The day before the actual tamale making day, Gina and some of her other family members prepare the chili sauce that the meat will be cooked in. The chili sauce is made from about nine different types of dried chilies. The dried chilies are reconstituted, de-stemmed, and then pureed with garlic and other spices. Bay leaves are added and the chili sauce is cooked for hours. Each of the different types of chilies serves a purpose. One type adds flavor, one type adds thickness to the sauce, one type adds color, one adds heat, and so on.
The chili sauce
On the tamale making day, gas stoves are set up outside to cook the meat and steam the tamales. The kitchen counters, floor, and dining room table are covered in plastic to prevent staining and make clean up easier. Everyone brings appetizers to eat throughout the day. There was a very wide array of appetizers on this day that included Mexican pastries, mini pulled pork sandwiches, homemade guacamole, marinated shrimp, hot artichoke dip, deviled eggs, mini cheesecakes, and much more.
The simmering meat
The tamales are usually made before Christmas, but this year we made them two days after Christmas. On this day, there was one pot of chicken, two pots of mild pork, and one pot of spicy pork cooking. Gina is a vegetarian, so there were some vegetarian tamales made as well.
The pork is simmered with bay leaves and orange slices
The chicken is simmered with lemon halves
The corn husks must be soaked in water to soften them and the masa (corn meal) must be mixed and aerated. Fat skimmed from the cooking pork is mixed into to masa. The masa is mixed by hand and you know that it’s done when it makes a popping sound.
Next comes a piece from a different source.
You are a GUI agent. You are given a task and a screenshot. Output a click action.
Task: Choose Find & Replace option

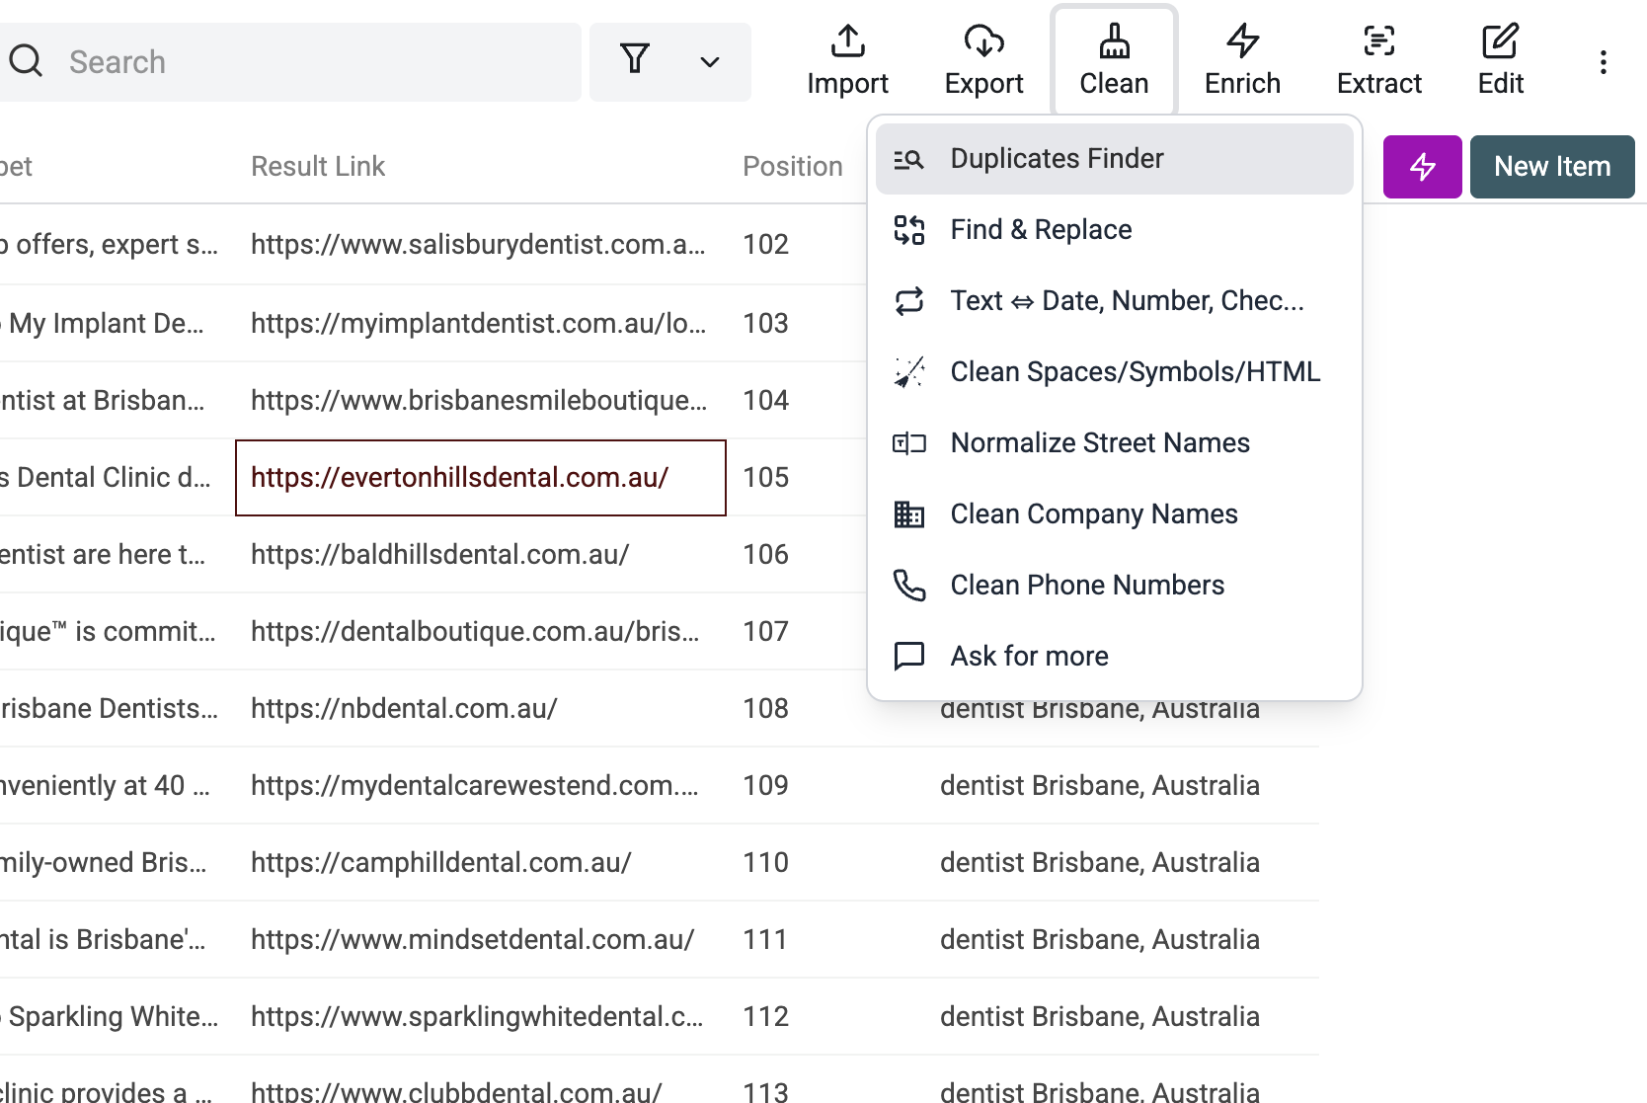[x=1041, y=230]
Olive oil is mixed into the masa for the vegetarian tamales.
Soaking the husks
Mixing the masa
Once the masa is ready it is spread onto corn husks with spatulas. On this tamale making day there were six people spreading. In most families, this is the entry level job and as time goes on the spreaders will eventually work their way up to one of the higher level jobs such as the masa mixer or tamale wrapper. I have been very fortunate when making the tamales at Gina’s as I have experienced all of the jobs, starting at the top and working my way down.
Spreading the masa
The meat and sauce is spooned onto the masa covered corn husk, a whole olive is added, the husk is folded, and then the tamale is wrapped in paper. The tamales are placed into a pot standing in an up position (the open end of the wrapped tamale is up). Refried beans, cheese, and Ortega chilies are put into the vegetarian tamales. The tamales are steamed and tested for doneness. You know that the tamales are done when the masa is set.
Assembling the tamales
Checking the tamales for doneness
I have only seen olives in homemade tamales. When you talk about the olives with other people that grew up in families that made Christmas tamales, they always smile when they talk about the olives. One friend said his mother would put three olives into one special tamale and the person that got that tamale was the winner or the very lucky one.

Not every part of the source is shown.